International Day of Democracy

Democracy survives when we defend the right to vote, the right to speak, and the right to dissent.

September 15 is the International Day of Democracy—designated by the United Nations in 2007 and first observed in 2008—to remind the world that democracy is meant to be government of the people, by the people, and for the people. India, the world’s largest democracy, embodies that vision on an unmatched scale: more than 900 million eligible voters and elections that shape the future through ballots, not bullets.

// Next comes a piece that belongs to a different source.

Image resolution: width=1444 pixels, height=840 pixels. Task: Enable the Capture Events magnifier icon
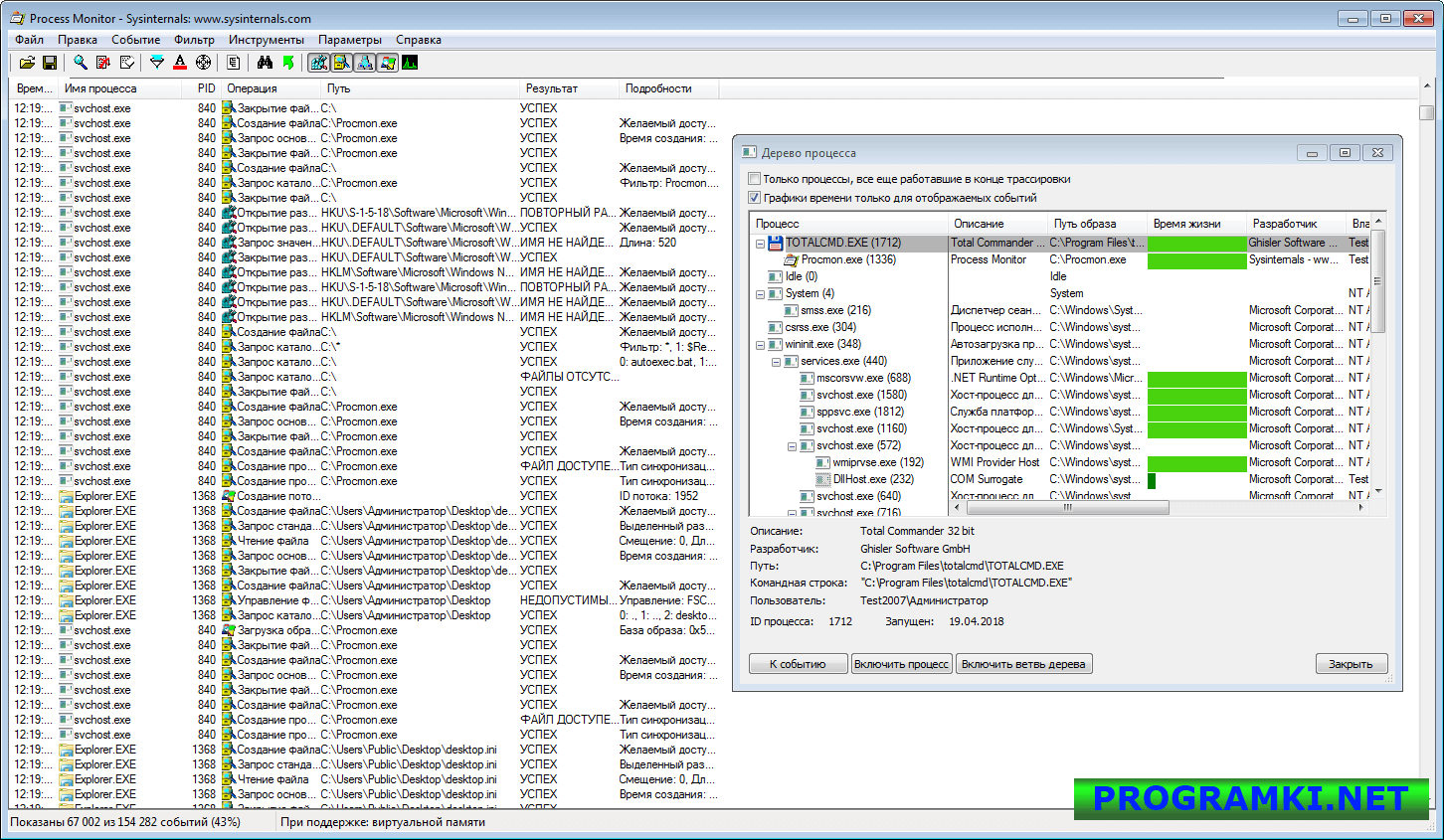80,62
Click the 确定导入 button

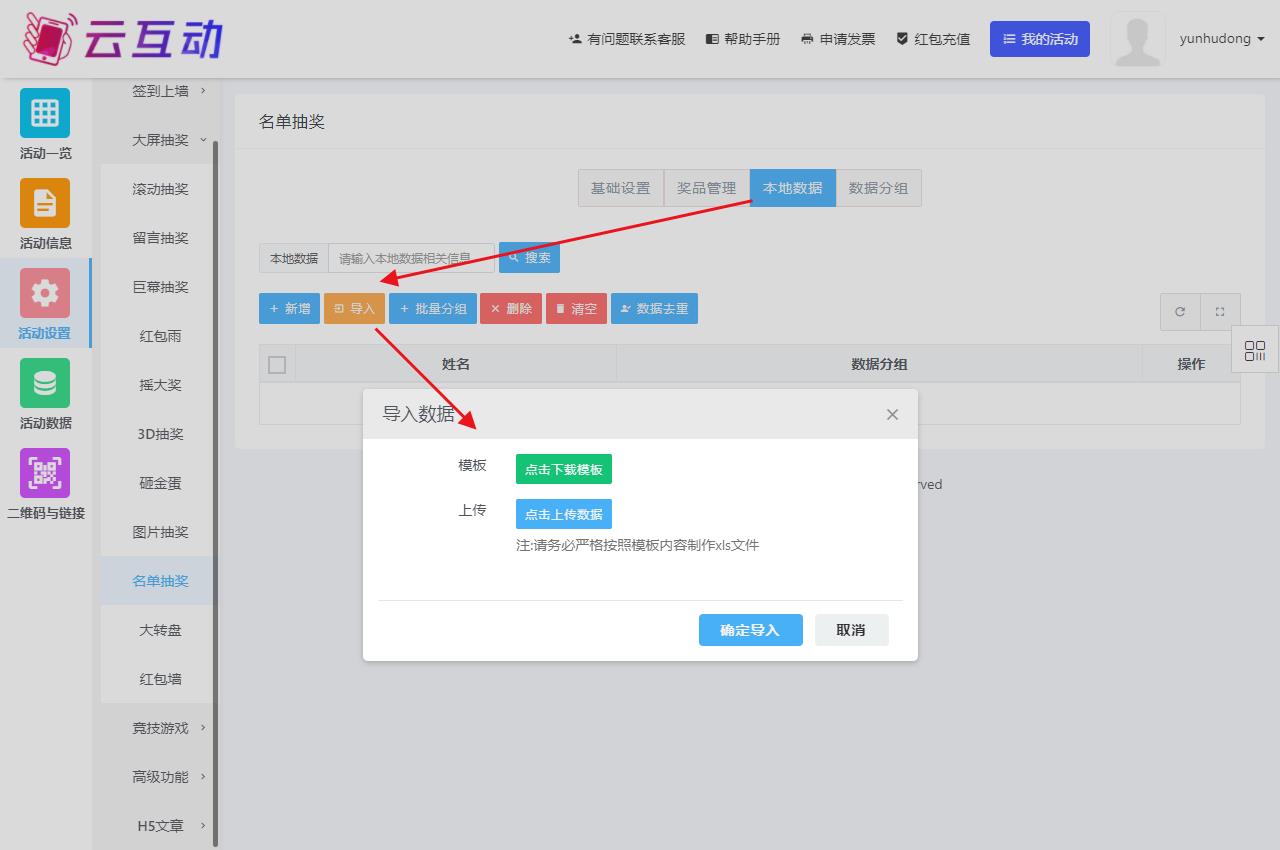(x=750, y=630)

But today, the reality raises hard questions. Voices of dissent are being silenced. Activists and protesters spend years in jail without trial or bail. Opposition leaders—including elected Chief Ministers—are imprisoned. Popularly chosen governments fall to backroom deals and defections. Even the Election Commission, tasked with safeguarding free and fair polls, faces allegations of bias: names vanishing from rolls, duplicate IDs, multiple votes by one person while another is blocked from casting a single ballot, and turnout figures that spike overnight.

These are not minor errors. They undermine trust in the process itself. India has long been celebrated as a democratic beacon in the Global South. Today, that beacon flickers—and requires our care.

On this Democracy Day, celebration should be thought of a commitment to protect the essence of democracy—our vote, our voice, and our right to dissent.